While it may not be intended, I don’t see how you can say it’s unfounded when it is actively being used that way. The IA has already appeared in AI datasets. I appreciate you’re doing your best, but I don’t see how you can credibly claim this is an unfounded concern, or promise it will stop. It is not possible to completely stop scraping, only mitigate it.
Also, notably:
Currently, however, the Internet Archive does not disallow any specific crawlers through its robots.txt file, including those of major AI companies. As of January 12, the robots.txt file for archive.org read: “Welcome to the Archive! Please crawl our files. We appreciate it if you can crawl responsibly. Stay open!”…The Internet Archive blocked the hosts twice before putting out a public call to “respectfully” scrape its site.…“We got in contact with them. They ended up giving us a donation,” Graham said. “They ended up saying that they were sorry and they stopped doing it.”…“Those wanting to use our materials in bulk should start slowly, and ramp up,” wrote Kahle in a blog post shortly after the incident. “Also, if you are starting a large project please contact us …we are here to help.”*
Re:
The “open” (the part that can be accessed without paying anything) web is not enough to train largest LLMs from two years ago, so not only Wikipedia (as one of the best humanly created content), Common Crawl and the Internet Archive (with 1000B webpages saved) are the bedrock (or as Microsoft said when training its AI, are “freeware”, as in just grab it for free) but it’s even not enough to build a decent LLM.
A fair share of spending from AI companies is to build index engine and spawn an army of crawlers to get as much content as needed.
So yes, removing Internet Archive from it may reduce the amount of training content a bit (even if the content is mostly old), it will certainly reduce the overall outputs of LLMs (it may not be the case from Reddit pages), and theses AI companies will spend even more to keep decent quality outputs, greatly raising hallucinations.
Re:
Every time someone says anything even vaguely critical of the Internet Archive they come out with one of these plaintive, wounded moans of “but we’re the good guys” rather than actually engaging with the substance of the criticism. Deeply annoying, but it seems to be working for them.
One of the axioms I’ve heard over the years is “the Internet never forgets”. The problem with that axiom is that it’s not really true. It may be applicable for really popular content for a few years, but the internet does, in fact, forget. Digital rot is a very real thing.
Had I not preserved a whole stack of articles on my site, I’m willing to bet some of those articles would’ve simply disappeared from the web completely. I had a heck of a hard time finding some of them so I could repost them. Some were only available on an archived post on the WayBack Machine. Others were still lingering in Google cache. Some were only available on the other website while it was still alive (neither are alive any more). Still, I know some are probably lost forever because I didn’t think of archiving everything I wrote when I was first writing news. Had a wrong mindset that the articles would always be there in some form or another. A really big mistake that I have since rectified.

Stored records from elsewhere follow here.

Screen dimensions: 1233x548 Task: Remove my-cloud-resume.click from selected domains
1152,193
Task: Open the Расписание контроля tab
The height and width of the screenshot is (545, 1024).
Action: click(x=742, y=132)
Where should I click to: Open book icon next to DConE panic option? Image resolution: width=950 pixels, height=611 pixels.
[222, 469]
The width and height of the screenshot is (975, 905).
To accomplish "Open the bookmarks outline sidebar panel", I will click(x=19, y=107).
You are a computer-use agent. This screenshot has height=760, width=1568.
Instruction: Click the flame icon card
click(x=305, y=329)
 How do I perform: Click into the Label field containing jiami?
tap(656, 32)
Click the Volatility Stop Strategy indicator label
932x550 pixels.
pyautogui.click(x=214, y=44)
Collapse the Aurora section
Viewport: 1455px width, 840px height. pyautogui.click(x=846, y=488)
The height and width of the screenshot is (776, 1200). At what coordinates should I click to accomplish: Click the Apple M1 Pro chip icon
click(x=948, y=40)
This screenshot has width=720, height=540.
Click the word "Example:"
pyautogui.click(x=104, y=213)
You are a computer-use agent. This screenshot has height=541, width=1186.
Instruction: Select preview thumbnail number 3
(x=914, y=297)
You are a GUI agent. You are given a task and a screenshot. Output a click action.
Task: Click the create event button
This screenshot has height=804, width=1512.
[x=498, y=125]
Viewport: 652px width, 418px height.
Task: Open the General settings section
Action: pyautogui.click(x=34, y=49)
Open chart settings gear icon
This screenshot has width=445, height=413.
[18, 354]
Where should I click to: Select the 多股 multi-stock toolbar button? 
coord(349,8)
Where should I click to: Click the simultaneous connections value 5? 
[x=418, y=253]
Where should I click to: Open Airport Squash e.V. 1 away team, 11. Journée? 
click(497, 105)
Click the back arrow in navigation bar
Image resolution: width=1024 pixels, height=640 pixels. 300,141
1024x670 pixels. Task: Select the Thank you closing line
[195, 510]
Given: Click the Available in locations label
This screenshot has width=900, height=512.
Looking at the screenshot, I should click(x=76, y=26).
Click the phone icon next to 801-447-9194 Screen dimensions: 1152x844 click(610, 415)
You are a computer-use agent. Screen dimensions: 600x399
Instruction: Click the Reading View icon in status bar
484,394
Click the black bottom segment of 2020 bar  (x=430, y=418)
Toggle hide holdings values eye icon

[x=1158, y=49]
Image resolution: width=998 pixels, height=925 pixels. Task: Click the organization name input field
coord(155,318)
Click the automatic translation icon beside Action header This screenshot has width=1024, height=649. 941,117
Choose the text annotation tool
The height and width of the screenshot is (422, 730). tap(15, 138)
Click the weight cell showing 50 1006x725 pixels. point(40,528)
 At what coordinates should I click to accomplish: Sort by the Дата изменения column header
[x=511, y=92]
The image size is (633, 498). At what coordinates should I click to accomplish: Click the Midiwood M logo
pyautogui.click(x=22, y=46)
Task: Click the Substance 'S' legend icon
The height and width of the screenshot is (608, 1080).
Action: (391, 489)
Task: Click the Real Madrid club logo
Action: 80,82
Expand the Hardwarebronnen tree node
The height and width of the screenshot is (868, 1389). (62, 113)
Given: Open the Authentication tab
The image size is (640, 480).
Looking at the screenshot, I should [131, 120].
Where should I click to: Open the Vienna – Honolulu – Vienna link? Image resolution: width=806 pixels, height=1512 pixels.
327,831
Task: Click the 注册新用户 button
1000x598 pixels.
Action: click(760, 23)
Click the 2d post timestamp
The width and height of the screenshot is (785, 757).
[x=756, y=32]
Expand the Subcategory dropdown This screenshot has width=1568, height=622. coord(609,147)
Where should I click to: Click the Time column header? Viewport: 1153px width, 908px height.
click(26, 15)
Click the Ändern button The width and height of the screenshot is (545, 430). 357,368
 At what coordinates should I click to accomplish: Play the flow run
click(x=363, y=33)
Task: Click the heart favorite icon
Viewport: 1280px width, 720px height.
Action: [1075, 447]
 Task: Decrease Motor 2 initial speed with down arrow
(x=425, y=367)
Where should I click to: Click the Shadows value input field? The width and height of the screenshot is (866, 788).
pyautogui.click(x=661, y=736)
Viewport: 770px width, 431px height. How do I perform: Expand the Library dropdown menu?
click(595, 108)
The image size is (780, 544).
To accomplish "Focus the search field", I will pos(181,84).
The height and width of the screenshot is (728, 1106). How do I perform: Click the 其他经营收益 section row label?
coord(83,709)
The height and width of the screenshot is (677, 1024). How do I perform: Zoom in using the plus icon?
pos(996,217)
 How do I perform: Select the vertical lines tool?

I use archive.org for my own website
Due to running an unsupported gallery software for 7 years longer than I should have it got hacked eventually. I transferred the photos over to zenphoto but the captions did not come with them. My attempts to even get command line access for the new host failed. archive.org has been very helpful for redoing captions. Only another 40,000 captions to redo by hand!
They really aren’t. The only reasonable concern here is scrapers overloading their server, which obviously is not an issue for them when it’s IA’s server.
If they just don’t want anyone or anything to learn from them without forking over cash, they can get fucked.
FYI, the Wayback Machine has been extremely unreliable lately, with rampant 503 errors.